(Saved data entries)
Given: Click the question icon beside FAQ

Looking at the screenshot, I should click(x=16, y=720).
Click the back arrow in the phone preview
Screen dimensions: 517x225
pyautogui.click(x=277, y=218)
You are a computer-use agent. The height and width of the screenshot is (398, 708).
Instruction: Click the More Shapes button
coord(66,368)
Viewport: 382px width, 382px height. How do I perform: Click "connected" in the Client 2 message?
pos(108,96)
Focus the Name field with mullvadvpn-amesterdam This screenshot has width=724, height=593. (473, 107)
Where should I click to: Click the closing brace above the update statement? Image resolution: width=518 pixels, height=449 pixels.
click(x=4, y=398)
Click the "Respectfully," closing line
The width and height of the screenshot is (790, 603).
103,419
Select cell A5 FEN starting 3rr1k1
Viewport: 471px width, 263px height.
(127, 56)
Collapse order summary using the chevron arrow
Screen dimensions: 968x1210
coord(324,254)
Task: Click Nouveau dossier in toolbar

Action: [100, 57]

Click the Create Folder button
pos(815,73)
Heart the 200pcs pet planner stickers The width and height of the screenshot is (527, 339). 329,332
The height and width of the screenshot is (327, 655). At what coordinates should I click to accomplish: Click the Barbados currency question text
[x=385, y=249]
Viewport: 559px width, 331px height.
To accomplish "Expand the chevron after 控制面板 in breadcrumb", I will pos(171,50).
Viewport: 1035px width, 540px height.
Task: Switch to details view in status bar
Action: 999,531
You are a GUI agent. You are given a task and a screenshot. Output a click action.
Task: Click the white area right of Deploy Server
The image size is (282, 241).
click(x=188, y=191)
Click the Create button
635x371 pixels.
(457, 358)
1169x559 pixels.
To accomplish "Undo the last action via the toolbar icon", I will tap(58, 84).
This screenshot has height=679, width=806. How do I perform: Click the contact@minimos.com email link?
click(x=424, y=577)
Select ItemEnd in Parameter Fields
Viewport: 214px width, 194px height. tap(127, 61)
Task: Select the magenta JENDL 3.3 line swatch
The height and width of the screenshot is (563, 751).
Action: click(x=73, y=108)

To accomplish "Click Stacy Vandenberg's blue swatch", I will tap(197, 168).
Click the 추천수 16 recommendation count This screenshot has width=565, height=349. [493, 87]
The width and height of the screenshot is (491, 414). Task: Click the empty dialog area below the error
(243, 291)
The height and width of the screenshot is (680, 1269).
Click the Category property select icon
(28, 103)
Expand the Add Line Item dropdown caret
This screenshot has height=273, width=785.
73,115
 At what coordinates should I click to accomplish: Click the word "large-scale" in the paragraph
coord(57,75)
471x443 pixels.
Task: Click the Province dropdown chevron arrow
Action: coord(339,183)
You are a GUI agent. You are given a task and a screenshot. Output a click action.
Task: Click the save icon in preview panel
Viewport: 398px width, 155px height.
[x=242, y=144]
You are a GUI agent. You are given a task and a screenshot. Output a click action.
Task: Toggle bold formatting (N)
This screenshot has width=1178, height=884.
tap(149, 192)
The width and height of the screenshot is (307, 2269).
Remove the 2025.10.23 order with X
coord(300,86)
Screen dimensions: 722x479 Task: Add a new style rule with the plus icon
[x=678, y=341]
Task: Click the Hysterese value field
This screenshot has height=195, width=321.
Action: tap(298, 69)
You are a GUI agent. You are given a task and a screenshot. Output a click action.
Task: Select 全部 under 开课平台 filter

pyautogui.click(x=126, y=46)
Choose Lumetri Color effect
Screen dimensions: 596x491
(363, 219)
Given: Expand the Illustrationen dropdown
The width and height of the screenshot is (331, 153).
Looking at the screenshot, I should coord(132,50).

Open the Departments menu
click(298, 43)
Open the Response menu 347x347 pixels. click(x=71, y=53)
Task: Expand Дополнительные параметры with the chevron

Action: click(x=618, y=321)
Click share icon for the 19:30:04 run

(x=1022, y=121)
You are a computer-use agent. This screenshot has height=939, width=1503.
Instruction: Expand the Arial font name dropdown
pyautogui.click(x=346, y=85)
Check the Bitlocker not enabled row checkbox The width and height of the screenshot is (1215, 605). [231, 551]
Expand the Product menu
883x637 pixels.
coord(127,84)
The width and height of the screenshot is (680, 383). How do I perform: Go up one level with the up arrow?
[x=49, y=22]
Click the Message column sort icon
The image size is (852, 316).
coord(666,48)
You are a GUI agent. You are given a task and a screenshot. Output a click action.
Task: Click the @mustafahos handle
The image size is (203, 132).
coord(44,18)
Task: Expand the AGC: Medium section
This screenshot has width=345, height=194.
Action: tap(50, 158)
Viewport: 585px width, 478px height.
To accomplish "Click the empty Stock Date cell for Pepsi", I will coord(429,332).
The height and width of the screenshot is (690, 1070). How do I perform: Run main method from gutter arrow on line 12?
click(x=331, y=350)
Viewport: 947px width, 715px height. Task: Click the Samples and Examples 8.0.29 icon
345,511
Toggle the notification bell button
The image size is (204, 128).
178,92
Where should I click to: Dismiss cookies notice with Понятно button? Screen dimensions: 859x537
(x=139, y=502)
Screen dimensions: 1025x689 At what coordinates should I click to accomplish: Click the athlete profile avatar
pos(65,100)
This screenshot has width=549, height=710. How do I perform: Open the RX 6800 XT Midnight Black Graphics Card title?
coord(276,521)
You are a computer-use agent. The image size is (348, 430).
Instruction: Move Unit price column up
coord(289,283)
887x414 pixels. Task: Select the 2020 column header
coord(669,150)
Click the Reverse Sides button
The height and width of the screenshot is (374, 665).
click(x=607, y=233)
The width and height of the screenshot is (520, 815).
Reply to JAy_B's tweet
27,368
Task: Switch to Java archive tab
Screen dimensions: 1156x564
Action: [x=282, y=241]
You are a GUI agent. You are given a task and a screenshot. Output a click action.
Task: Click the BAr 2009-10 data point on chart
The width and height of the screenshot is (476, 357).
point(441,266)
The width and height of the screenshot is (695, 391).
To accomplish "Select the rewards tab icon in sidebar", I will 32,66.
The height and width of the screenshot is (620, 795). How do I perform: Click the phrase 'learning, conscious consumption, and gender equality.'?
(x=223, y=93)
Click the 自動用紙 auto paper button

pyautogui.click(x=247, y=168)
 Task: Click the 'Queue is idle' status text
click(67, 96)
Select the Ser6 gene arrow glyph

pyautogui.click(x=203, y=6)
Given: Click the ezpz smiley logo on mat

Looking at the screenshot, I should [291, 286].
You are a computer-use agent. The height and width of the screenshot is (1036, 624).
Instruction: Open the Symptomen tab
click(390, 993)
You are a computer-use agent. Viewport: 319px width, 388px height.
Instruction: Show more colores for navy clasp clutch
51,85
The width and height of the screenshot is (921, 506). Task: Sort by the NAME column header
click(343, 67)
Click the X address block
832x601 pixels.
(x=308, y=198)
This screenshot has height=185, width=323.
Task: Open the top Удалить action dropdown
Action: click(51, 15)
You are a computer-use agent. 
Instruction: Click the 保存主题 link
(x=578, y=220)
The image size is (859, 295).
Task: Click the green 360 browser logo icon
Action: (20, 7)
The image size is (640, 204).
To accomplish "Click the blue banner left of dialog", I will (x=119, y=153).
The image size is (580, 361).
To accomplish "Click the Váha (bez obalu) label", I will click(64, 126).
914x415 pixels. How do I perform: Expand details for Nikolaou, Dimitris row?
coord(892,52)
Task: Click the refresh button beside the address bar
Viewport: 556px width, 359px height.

▶ **Work to complete**:
Print the entries again so that each one matches exactly.

▶ **Answer box**:
Given: Click the question icon beside FAQ

Looking at the screenshot, I should click(x=16, y=720).
Click the back arrow in the phone preview
Screen dimensions: 517x225
pyautogui.click(x=277, y=218)
You are a computer-use agent. The height and width of the screenshot is (398, 708).
Instruction: Click the More Shapes button
coord(66,368)
Viewport: 382px width, 382px height. How do I perform: Click "connected" in the Client 2 message?
pos(108,96)
Focus the Name field with mullvadvpn-amesterdam This screenshot has width=724, height=593. (473, 107)
Where should I click to: Click the closing brace above the update statement? Image resolution: width=518 pixels, height=449 pixels.
click(x=4, y=398)
Click the "Respectfully," closing line
The width and height of the screenshot is (790, 603).
103,419
Select cell A5 FEN starting 3rr1k1
Viewport: 471px width, 263px height.
(127, 56)
Collapse order summary using the chevron arrow
Screen dimensions: 968x1210
coord(324,254)
Task: Click Nouveau dossier in toolbar

Action: [100, 57]

Click the Create Folder button
pos(815,73)
Heart the 200pcs pet planner stickers The width and height of the screenshot is (527, 339). 329,332
The height and width of the screenshot is (327, 655). At what coordinates should I click to accomplish: Click the Barbados currency question text
[x=385, y=249]
Viewport: 559px width, 331px height.
To accomplish "Expand the chevron after 控制面板 in breadcrumb", I will pos(171,50).
Viewport: 1035px width, 540px height.
Task: Switch to details view in status bar
Action: 999,531
You are a GUI agent. You are given a task and a screenshot. Output a click action.
Task: Click the white area right of Deploy Server
The image size is (282, 241).
click(x=188, y=191)
Click the Create button
635x371 pixels.
(457, 358)
1169x559 pixels.
To accomplish "Undo the last action via the toolbar icon", I will tap(58, 84).
This screenshot has height=679, width=806. How do I perform: Click the contact@minimos.com email link?
click(x=424, y=577)
Select ItemEnd in Parameter Fields
Viewport: 214px width, 194px height. tap(127, 61)
Task: Select the magenta JENDL 3.3 line swatch
The height and width of the screenshot is (563, 751).
Action: click(x=73, y=108)

To accomplish "Click Stacy Vandenberg's blue swatch", I will tap(197, 168).
Click the 추천수 16 recommendation count This screenshot has width=565, height=349. [493, 87]
The width and height of the screenshot is (491, 414). Task: Click the empty dialog area below the error
(243, 291)
The height and width of the screenshot is (680, 1269).
Click the Category property select icon
(28, 103)
Expand the Add Line Item dropdown caret
This screenshot has height=273, width=785.
73,115
 At what coordinates should I click to accomplish: Click the word "large-scale" in the paragraph
coord(57,75)
471x443 pixels.
Task: Click the Province dropdown chevron arrow
Action: coord(339,183)
You are a GUI agent. You are given a task and a screenshot. Output a click action.
Task: Click the save icon in preview panel
Viewport: 398px width, 155px height.
[x=242, y=144]
You are a GUI agent. You are given a task and a screenshot. Output a click action.
Task: Toggle bold formatting (N)
This screenshot has width=1178, height=884.
tap(149, 192)
The width and height of the screenshot is (307, 2269).
Remove the 2025.10.23 order with X
coord(300,86)
Screen dimensions: 722x479 Task: Add a new style rule with the plus icon
[x=678, y=341]
Task: Click the Hysterese value field
This screenshot has height=195, width=321.
Action: tap(298, 69)
You are a GUI agent. You are given a task and a screenshot. Output a click action.
Task: Select 全部 under 开课平台 filter

pyautogui.click(x=126, y=46)
Choose Lumetri Color effect
Screen dimensions: 596x491
(363, 219)
Given: Expand the Illustrationen dropdown
The width and height of the screenshot is (331, 153).
Looking at the screenshot, I should coord(132,50).

Open the Departments menu
click(298, 43)
Open the Response menu 347x347 pixels. click(x=71, y=53)
Task: Expand Дополнительные параметры with the chevron

Action: click(x=618, y=321)
Click share icon for the 19:30:04 run

(x=1022, y=121)
You are a computer-use agent. This screenshot has height=939, width=1503.
Instruction: Expand the Arial font name dropdown
pyautogui.click(x=346, y=85)
Check the Bitlocker not enabled row checkbox The width and height of the screenshot is (1215, 605). [231, 551]
Expand the Product menu
883x637 pixels.
coord(127,84)
The width and height of the screenshot is (680, 383). How do I perform: Go up one level with the up arrow?
[x=49, y=22]
Click the Message column sort icon
The image size is (852, 316).
coord(666,48)
You are a GUI agent. You are given a task and a screenshot. Output a click action.
Task: Click the @mustafahos handle
The image size is (203, 132).
coord(44,18)
Task: Expand the AGC: Medium section
This screenshot has width=345, height=194.
Action: tap(50, 158)
Viewport: 585px width, 478px height.
To accomplish "Click the empty Stock Date cell for Pepsi", I will coord(429,332).
The height and width of the screenshot is (690, 1070). How do I perform: Run main method from gutter arrow on line 12?
click(x=331, y=350)
Viewport: 947px width, 715px height. Task: Click the Samples and Examples 8.0.29 icon
345,511
Toggle the notification bell button
The image size is (204, 128).
178,92
Where should I click to: Dismiss cookies notice with Понятно button? Screen dimensions: 859x537
(x=139, y=502)
Screen dimensions: 1025x689 At what coordinates should I click to accomplish: Click the athlete profile avatar
pos(65,100)
This screenshot has width=549, height=710. How do I perform: Open the RX 6800 XT Midnight Black Graphics Card title?
coord(276,521)
You are a computer-use agent. The image size is (348, 430).
Instruction: Move Unit price column up
coord(289,283)
887x414 pixels. Task: Select the 2020 column header
coord(669,150)
Click the Reverse Sides button
The height and width of the screenshot is (374, 665).
click(x=607, y=233)
The width and height of the screenshot is (520, 815).
Reply to JAy_B's tweet
27,368
Task: Switch to Java archive tab
Screen dimensions: 1156x564
Action: [x=282, y=241]
You are a GUI agent. You are given a task and a screenshot. Output a click action.
Task: Click the BAr 2009-10 data point on chart
The width and height of the screenshot is (476, 357).
point(441,266)
The width and height of the screenshot is (695, 391).
To accomplish "Select the rewards tab icon in sidebar", I will 32,66.
The height and width of the screenshot is (620, 795). How do I perform: Click the phrase 'learning, conscious consumption, and gender equality.'?
(x=223, y=93)
Click the 自動用紙 auto paper button

pyautogui.click(x=247, y=168)
 Task: Click the 'Queue is idle' status text
click(67, 96)
Select the Ser6 gene arrow glyph

pyautogui.click(x=203, y=6)
Given: Click the ezpz smiley logo on mat

Looking at the screenshot, I should [291, 286].
You are a computer-use agent. The height and width of the screenshot is (1036, 624).
Instruction: Open the Symptomen tab
click(390, 993)
You are a computer-use agent. Viewport: 319px width, 388px height.
Instruction: Show more colores for navy clasp clutch
51,85
The width and height of the screenshot is (921, 506). Task: Sort by the NAME column header
click(343, 67)
Click the X address block
832x601 pixels.
(x=308, y=198)
This screenshot has height=185, width=323.
Task: Open the top Удалить action dropdown
Action: click(51, 15)
You are a computer-use agent. 
Instruction: Click the 保存主题 link
(x=578, y=220)
The image size is (859, 295).
Task: Click the green 360 browser logo icon
Action: (20, 7)
The image size is (640, 204).
To accomplish "Click the blue banner left of dialog", I will (x=119, y=153).
The image size is (580, 361).
To accomplish "Click the Váha (bez obalu) label", I will click(64, 126).
914x415 pixels. How do I perform: Expand details for Nikolaou, Dimitris row?
coord(892,52)
Task: Click the refresh button beside the address bar
Viewport: 556px width, 359px height.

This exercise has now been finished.